(EXERCISE):
Copy the listing below exactly. Pictures stay out of it.
::::
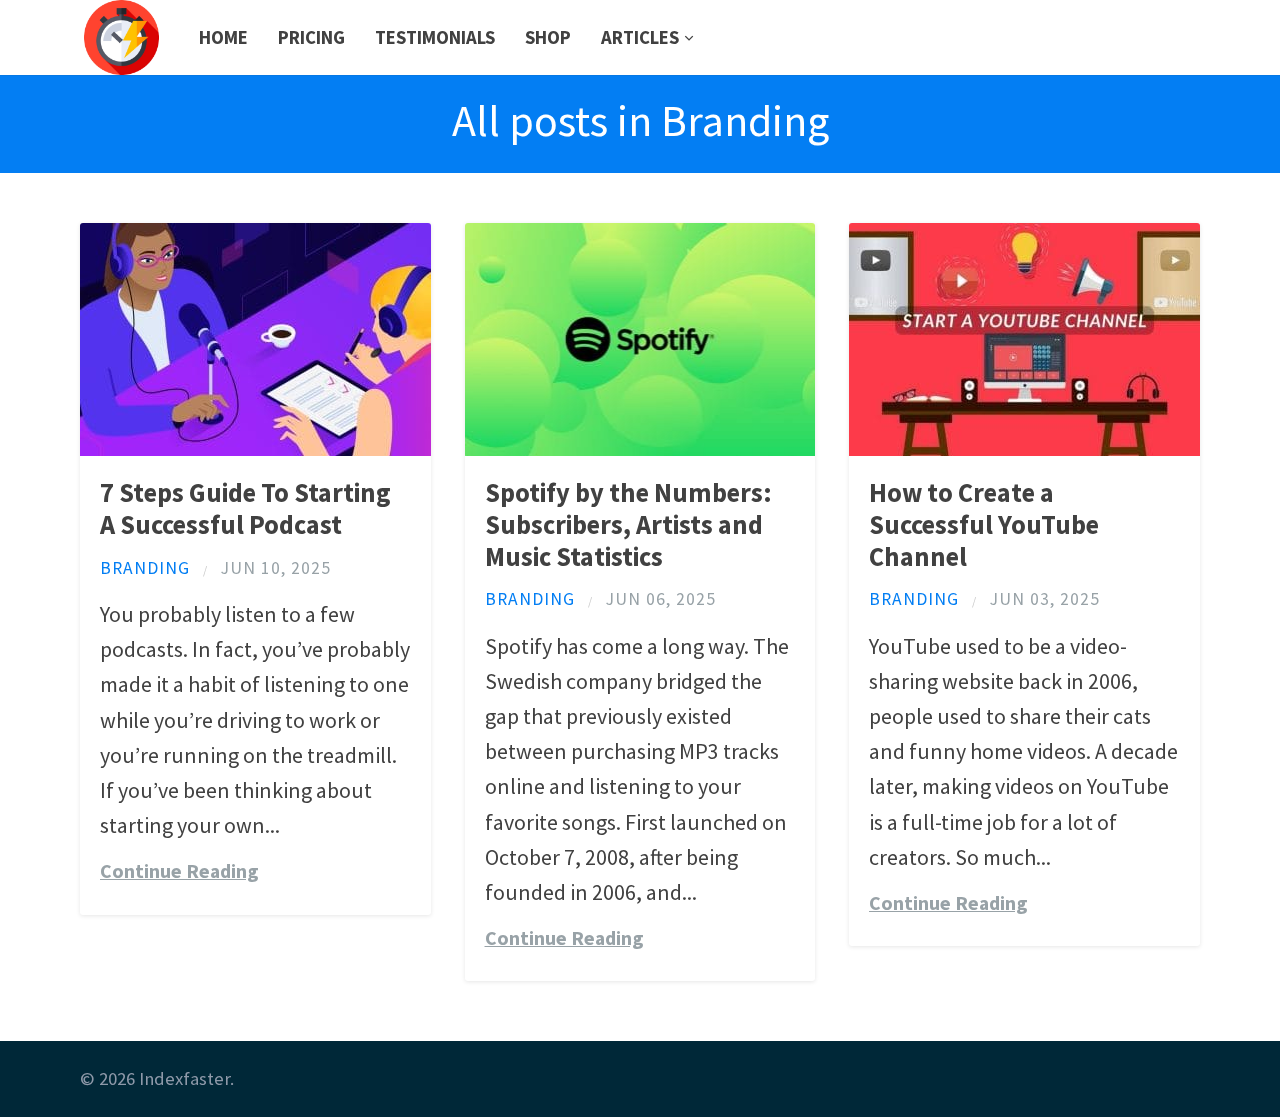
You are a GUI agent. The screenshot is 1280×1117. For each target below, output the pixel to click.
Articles (640, 37)
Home (223, 37)
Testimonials (435, 37)
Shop (548, 37)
::::
(EXERCISE SOLUTION):
You are a GUI agent. The screenshot is 1280×1117. For each target below, output the pixel to click.
Articles (640, 37)
Home (223, 37)
Testimonials (435, 37)
Shop (548, 37)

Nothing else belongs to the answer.